1. Field of the Invention
The present invention generally relates to a method for allocating work in capacity planning and, more particularly, to a method for accurate capacity planning which deals with parallel, unrelated tools that can process the same operations at different rates and with the preferences for the sequence in which those tools are selected to accommodate the workload.
2. Background Description
The capacity of a manufacturing line is characterized by the tool set that occupies the line. This tool set may represent a large capital investment ($1B for semiconductor fabrication) and depreciation burden. It typically consists of multiple generations of tools giving rise to a mix of different equipment with different yields, availabilities and speeds for completing particular operations. Also, engineers typically have an understanding of which tools are best suited to perform a particular operation, which tools are next best, and so on. The best tool may be the fastest or highest yielding. The second best may be an older, slower, less reliable tool. Depending on the manufacturing environment and life cycles of the products and tools, there may be as many as five or more different tools that can perform a given process step, each with its own distinct operating characteristics.
Broadly speaking, manufacturing capacity planning addresses three kinds of problems:
(1) deciding the number of tools necessary to produce a particular product mix and volume; PA1 (2) deciding what is the "optimal" product mix and volume to maximize the value of an existing tool set; and PA1 (3) deciding on what additional tools to acquire to add to an existing tool set.
In a simple manufacturing environment, addressing all three questions is relatively straightforward. For example, for the case of calculating the required number of tools when operations are not shared among tools, one can simply divide the time required per day to perform all the operations done by a certain type of tool by the time available per day for this type of tool to arrive at an estimate of the number of required tools. However, in the more complex manufacturing environments in which different tools can perform the same or similar sets of operations, generally at different rates, these decisions become much more difficult because of the different ways in which work can be allocated among different tools. The necessity of respecting the preferred order in which the machines are assigned work further increases the level of the complexity of the problem.

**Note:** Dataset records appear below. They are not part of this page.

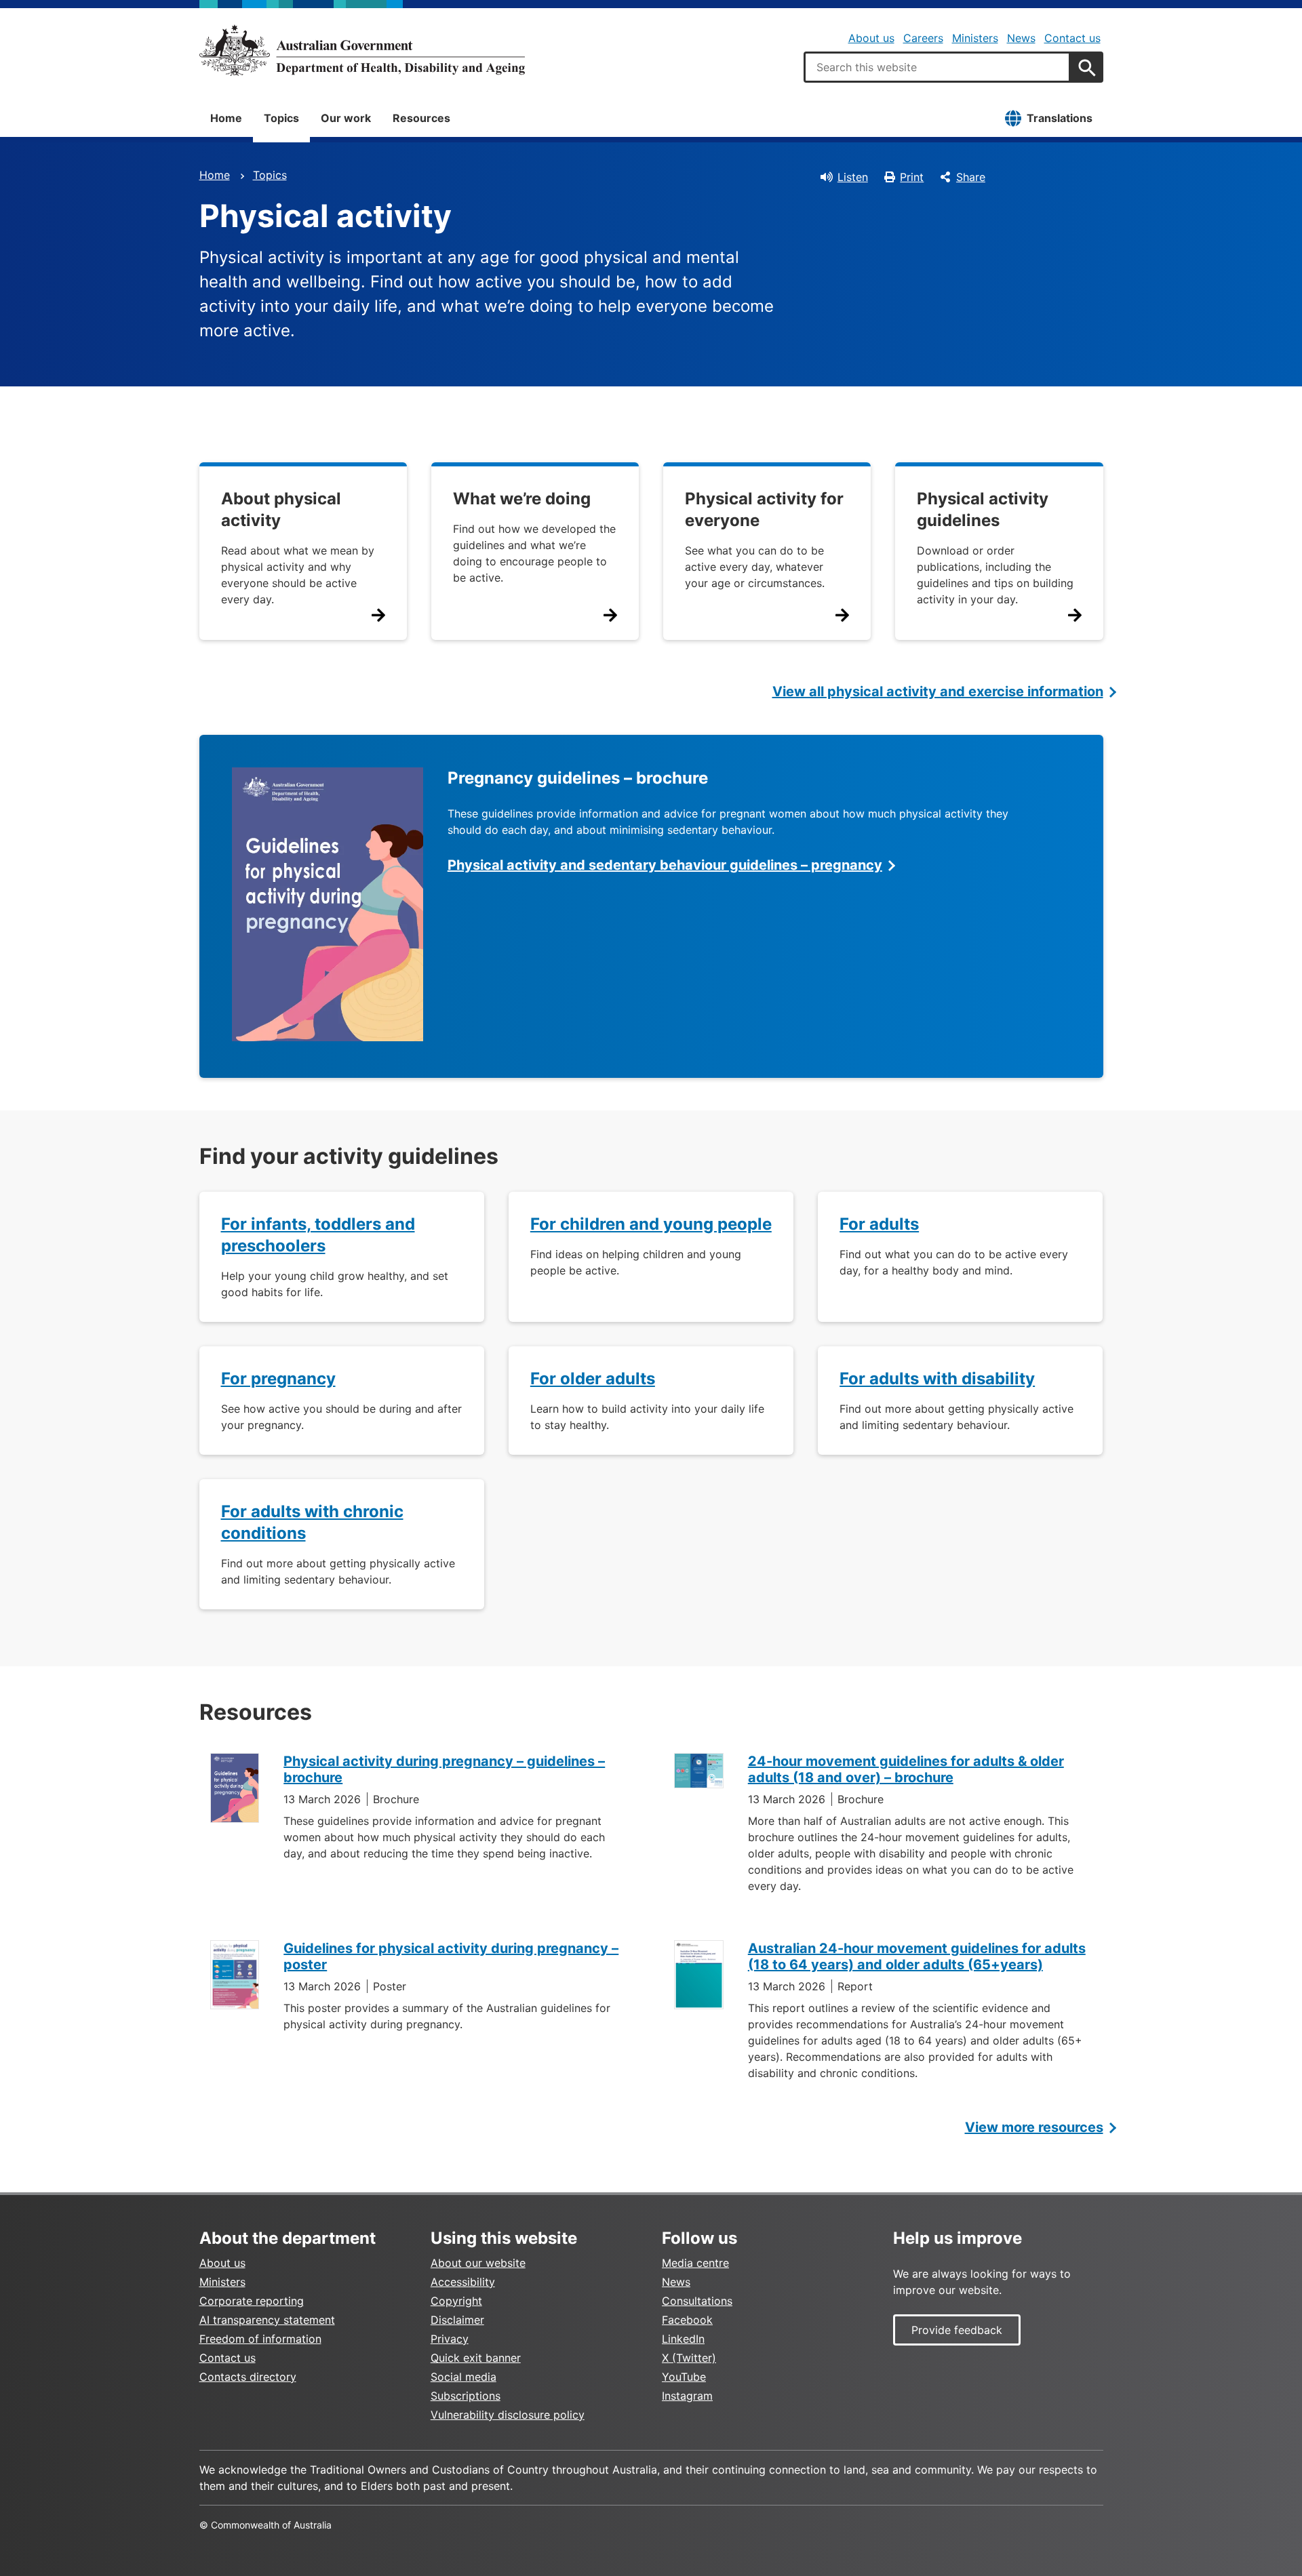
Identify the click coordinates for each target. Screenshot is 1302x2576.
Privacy (450, 2339)
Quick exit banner (476, 2357)
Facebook (687, 2320)
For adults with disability (937, 1378)
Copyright (456, 2301)
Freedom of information (260, 2339)
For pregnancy (278, 1378)
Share (970, 177)
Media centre (695, 2263)
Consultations (697, 2301)
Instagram (687, 2395)
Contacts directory (247, 2376)
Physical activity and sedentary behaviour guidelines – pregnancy (665, 865)
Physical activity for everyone (764, 509)
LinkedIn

Typically, capacity planning problems are addressed by making use of some type of mathematical model of the manufacturing process. The model may take the form of a simple spreadsheet, a detailed discrete event simulation, or a mathematical program such as a linear or mixed integer program. W. J. Hopp and M. L. Spearman, Factory Physics: Foundations of Manufacturing Management, Irwin (1996), and E. A. Silver and R. Peterson, Decision Systems for Inventory Management and Production Planning, 2.sup.nd Ed., John Wiley & Sons (1985), provide simple examples of conventional capacity planning problems and how to analyze them. W. Chou and J. Everton, "Capacity Planning for Development Wafer Fab Expansion", Proc. of the 1997 7.sup.th Annual IEEE/SEMI Advanced Semiconductor Manufacturing Converence, pp. 17-22 (1996), describe the use of a discrete event simulation model in capacity planning. K. M. Bretthauer and M. J. Cote, "Nonlinear Programming for Multiperiod Capacity Planning in a Manufacturing System", European Journal of Operational Research, 96:1, pp. 167-179 (1997), and R. G. Kasilingam and C. Roze, "Formulations of the Capacity Planning Problem Considering Manufacturing Flexibility", International Journal of Systems Science, 27:10, pp. 1027-1031 (1996), describe mathematical programming models for capacity planning. L. M. Wein, "Capacity Allocation in Generalized Jackson Networks", Operations Research Letters, Vol. 8. pp. 143-146 (1980), describes a method for capacity planning based on a queuing network model that assumes, among other things, that all tools capable of performing a given operation are identical. R. C. Leachman and T. F. Carmon, "On Capacity Modeling for Production Planning with Alternative Machine Types", IIE Transactions, 24:4, pp. 62-72 (1992), discuss capacity modeling with alternate machine types, but limit their discussion to the case that processing times among such alternate machine types are identical or proportional across operations they can perform. None of the above addresses capacity planning problems in which work can be allocated to different tools, with varying ratios of process times from operation to operation and in which there exists a preferred order in which tools are used.